Earlier this week, an organisation representing more than 160 social care providers appealed to the chancellor to ensure the sector was given more funding and that a workforce plan was published.
The National Care Forum’s chief executive, Professor Vic Rayner, published an open letter to Jeremy Hunt on Tuesday following his first financial statement since taking over at the Treasury.
Mr Hunt had, as most people know, confirmed the abolition of the proposed health and social care levy, a new tax to be launched in 2023 and designed to enable extra health and care spending.
It would have seen around £12bn a year provided to tackle NHS backlogs and improve social care, with funding raised from a 1.25% increase in National Insurance payments.
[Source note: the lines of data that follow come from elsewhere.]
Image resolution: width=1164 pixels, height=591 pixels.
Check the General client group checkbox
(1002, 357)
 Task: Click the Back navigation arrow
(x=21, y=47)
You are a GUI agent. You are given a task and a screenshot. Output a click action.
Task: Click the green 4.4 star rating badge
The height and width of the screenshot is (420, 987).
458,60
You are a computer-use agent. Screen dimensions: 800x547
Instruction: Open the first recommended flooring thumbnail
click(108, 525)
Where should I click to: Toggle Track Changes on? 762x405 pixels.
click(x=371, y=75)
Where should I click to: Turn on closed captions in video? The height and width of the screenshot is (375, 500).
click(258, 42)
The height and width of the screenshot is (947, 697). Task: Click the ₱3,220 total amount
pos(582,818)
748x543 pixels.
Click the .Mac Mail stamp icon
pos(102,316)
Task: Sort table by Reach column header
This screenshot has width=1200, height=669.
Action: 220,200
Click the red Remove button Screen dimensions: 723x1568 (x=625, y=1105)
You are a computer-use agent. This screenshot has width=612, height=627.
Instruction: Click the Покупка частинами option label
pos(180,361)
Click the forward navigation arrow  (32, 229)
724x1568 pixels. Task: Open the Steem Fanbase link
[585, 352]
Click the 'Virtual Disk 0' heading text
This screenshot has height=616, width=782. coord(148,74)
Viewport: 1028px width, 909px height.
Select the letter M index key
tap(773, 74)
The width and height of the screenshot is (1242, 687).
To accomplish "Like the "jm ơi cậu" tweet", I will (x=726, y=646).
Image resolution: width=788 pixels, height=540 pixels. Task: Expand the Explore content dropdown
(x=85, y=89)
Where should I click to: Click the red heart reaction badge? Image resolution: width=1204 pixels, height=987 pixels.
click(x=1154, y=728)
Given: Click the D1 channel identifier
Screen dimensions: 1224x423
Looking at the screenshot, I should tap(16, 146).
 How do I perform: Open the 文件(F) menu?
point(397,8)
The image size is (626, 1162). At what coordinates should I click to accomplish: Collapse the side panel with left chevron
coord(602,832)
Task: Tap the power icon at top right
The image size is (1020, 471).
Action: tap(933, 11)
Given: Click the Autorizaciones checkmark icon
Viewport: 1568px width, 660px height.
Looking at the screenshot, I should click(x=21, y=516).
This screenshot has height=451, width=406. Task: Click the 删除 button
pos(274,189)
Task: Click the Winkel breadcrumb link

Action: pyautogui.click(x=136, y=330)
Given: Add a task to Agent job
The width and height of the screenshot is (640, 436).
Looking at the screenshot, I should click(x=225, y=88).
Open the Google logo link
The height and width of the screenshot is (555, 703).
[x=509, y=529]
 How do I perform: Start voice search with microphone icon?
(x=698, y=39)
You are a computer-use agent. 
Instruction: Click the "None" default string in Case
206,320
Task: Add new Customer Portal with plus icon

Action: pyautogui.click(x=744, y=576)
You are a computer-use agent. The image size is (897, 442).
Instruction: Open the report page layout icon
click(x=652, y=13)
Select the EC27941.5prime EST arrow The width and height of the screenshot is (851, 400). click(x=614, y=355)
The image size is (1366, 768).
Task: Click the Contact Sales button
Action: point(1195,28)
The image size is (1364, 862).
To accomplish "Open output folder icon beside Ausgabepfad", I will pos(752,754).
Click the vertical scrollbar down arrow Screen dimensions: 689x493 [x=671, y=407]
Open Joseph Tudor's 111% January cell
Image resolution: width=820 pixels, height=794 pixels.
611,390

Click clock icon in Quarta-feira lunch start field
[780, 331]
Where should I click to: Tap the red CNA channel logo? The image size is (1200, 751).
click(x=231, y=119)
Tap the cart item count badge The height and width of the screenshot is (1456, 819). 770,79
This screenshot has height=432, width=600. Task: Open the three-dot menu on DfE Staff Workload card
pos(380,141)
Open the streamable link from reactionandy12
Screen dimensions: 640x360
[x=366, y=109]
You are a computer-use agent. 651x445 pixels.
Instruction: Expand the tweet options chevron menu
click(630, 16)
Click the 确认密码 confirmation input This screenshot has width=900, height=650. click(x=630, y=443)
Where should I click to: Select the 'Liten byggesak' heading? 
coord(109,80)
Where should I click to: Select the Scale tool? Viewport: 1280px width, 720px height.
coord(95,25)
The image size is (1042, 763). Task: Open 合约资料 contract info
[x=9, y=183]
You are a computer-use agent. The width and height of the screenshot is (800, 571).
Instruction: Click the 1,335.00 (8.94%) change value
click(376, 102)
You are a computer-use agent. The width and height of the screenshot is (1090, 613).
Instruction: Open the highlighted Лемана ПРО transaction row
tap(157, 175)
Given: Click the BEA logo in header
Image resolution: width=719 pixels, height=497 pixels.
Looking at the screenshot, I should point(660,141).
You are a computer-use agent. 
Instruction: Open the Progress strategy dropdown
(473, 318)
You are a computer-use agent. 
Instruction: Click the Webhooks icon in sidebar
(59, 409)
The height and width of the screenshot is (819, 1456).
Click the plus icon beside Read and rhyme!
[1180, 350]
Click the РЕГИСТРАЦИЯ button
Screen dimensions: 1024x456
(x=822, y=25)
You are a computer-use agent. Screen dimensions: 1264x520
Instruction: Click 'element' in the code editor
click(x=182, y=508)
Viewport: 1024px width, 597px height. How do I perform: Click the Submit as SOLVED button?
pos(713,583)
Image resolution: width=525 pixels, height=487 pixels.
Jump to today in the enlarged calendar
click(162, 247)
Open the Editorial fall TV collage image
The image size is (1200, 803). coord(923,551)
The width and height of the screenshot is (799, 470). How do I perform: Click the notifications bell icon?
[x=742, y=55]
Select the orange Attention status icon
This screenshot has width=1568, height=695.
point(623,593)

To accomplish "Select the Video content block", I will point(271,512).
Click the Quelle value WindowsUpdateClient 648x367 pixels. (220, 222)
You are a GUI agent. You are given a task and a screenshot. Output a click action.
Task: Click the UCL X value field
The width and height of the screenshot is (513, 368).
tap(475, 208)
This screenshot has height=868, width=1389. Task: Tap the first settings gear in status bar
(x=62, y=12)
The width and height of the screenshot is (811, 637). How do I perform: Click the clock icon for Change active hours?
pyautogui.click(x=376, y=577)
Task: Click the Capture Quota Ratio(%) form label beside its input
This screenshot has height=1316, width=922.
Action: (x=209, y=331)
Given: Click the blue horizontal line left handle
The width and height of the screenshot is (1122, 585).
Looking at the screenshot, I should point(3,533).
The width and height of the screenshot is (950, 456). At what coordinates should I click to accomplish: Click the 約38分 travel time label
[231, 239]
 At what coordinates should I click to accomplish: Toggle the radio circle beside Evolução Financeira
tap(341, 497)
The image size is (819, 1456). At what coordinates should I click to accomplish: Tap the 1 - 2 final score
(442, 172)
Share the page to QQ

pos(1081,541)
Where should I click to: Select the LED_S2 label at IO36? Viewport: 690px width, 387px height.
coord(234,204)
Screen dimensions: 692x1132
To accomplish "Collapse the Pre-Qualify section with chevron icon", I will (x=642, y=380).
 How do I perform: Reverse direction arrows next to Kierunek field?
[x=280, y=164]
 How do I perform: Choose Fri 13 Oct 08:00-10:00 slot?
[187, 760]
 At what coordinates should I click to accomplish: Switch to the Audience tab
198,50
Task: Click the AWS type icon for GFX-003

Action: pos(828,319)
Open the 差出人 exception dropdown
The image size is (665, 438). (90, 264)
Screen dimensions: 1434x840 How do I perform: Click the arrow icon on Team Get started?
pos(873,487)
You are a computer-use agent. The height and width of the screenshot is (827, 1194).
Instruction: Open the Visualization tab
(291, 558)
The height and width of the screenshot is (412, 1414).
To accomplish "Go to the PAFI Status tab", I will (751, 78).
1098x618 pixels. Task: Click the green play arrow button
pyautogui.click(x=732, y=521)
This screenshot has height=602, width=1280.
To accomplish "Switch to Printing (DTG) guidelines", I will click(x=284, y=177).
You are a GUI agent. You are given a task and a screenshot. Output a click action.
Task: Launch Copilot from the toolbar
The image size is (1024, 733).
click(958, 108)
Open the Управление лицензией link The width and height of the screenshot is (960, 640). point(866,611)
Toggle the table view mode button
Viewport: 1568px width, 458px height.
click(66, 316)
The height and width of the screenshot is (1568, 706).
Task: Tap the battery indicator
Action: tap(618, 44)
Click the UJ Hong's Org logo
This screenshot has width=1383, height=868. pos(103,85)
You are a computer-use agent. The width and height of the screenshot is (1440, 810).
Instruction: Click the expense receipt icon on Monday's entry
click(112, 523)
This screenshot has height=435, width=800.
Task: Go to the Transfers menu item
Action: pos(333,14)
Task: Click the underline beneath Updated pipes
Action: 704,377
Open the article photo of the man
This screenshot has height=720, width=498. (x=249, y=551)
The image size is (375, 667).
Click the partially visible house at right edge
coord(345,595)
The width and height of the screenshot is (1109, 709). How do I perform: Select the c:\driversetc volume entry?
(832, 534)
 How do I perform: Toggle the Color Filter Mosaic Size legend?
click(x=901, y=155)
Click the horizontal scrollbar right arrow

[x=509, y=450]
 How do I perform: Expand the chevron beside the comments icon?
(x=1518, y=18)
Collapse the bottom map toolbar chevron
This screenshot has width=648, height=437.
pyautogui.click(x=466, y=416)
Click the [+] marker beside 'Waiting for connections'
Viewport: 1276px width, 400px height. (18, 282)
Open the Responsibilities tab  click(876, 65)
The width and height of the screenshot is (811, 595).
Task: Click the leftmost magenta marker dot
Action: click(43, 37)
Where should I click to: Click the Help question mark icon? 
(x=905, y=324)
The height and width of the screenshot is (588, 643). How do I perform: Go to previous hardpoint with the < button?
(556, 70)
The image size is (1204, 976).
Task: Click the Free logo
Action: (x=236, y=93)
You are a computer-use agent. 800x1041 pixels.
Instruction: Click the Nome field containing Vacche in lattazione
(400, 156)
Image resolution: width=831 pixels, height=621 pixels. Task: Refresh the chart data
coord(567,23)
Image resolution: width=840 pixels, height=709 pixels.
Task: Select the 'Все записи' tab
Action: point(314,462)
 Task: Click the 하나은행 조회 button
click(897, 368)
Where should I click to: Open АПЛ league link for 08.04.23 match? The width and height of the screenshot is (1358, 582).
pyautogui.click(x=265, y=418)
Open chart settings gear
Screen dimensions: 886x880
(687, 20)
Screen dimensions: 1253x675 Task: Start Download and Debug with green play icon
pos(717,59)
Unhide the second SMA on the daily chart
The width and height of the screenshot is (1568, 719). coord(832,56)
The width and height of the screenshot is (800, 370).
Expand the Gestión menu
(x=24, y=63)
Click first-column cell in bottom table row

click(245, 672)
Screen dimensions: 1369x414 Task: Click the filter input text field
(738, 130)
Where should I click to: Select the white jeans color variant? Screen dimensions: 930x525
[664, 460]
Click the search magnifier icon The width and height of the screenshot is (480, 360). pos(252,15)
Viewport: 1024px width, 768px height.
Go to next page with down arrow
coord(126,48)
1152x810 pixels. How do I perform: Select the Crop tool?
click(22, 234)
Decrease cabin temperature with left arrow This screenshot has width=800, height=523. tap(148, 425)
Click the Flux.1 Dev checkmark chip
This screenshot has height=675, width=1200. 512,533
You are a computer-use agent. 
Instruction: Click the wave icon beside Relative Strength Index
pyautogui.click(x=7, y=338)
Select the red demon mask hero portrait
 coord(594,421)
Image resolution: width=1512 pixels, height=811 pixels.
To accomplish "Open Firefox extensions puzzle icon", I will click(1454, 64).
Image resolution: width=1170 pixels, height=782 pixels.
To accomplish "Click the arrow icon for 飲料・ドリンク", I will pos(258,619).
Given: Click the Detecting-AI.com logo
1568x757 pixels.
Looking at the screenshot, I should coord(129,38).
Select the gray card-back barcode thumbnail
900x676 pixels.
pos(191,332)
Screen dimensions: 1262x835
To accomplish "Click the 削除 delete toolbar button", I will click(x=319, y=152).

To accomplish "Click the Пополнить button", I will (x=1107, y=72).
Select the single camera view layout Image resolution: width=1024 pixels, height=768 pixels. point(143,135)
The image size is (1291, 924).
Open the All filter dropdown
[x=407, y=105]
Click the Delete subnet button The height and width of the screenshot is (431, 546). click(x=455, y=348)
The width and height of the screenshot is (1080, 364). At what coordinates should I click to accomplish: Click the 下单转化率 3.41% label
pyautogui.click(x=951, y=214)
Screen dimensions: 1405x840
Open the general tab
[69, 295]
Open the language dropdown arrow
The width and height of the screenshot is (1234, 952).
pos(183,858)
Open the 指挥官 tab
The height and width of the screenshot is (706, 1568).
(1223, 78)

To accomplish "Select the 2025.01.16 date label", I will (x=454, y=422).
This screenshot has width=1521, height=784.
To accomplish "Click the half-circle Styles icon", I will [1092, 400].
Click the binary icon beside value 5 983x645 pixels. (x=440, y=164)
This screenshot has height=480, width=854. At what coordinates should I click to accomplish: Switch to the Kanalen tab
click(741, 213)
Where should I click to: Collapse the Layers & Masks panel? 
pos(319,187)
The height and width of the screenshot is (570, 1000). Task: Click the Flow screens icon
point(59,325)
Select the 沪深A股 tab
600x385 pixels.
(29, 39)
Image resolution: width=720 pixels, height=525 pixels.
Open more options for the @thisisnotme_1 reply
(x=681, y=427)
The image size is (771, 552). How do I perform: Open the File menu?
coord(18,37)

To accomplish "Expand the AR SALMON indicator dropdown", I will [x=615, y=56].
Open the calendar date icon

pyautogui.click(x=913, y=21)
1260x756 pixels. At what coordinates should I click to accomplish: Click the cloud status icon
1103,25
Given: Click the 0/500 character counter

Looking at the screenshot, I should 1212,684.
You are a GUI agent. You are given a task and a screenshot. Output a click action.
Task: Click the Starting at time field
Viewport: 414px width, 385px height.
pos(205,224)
Mr Hunt had not only trashed the new levy but also put all government departments on standby that they would need to redouble their efforts to find savings and to expect some spending cuts.
In a strongly worded response, Ms Raynor had highlighted in her letter that public spending cuts to adult social care would be “disastrous”.
The one saving grace, I suppose, is that the new chancellor previously served as Secretary of State for Health from 2012 to 2018 and, until he picked up his latest role, was chair of the Commons’ Health and Social Care Select Committee.
So, he knows what’s going on under the bonnet in terms of the health and social care system, and where the pressures are. This should at least give the sector a fighting chance in the battle with other departments that Mr Hunt is less familiar with to avoid cuts.
I would like to point out that nursing in social care is very much an area that Nursing Times is aware needs more focus, attention, awareness and investment.
That is why I have sought to give people, like England chief nurse for social care Deborah Sturdy and others, a platform to speak at events like our annual Workforce Summit and careers fairs.
Similarly, last year we created a new category at the Nursing Times Awards specifically for Nursing in Social Care and for which I am looking forward to seeing this year’s winners revealed next week.
Collectively, the warnings from Skills for Care, the NCF and now the CQC surely cannot be taken lightly and must not be ignored by the government, whatever its other problems are right now.
A properly funded workforce plan for social care, including nursing staff, has been talked about for far too long. Today’s report from the regulator makes that loud and clear.
It is needed now, for the sake of everyone working and relying on it, and also because it is surely part of the solution to unlocking some of the wider pressures on the system, namely delays with hospitals, ambulance serves and primary care and community care.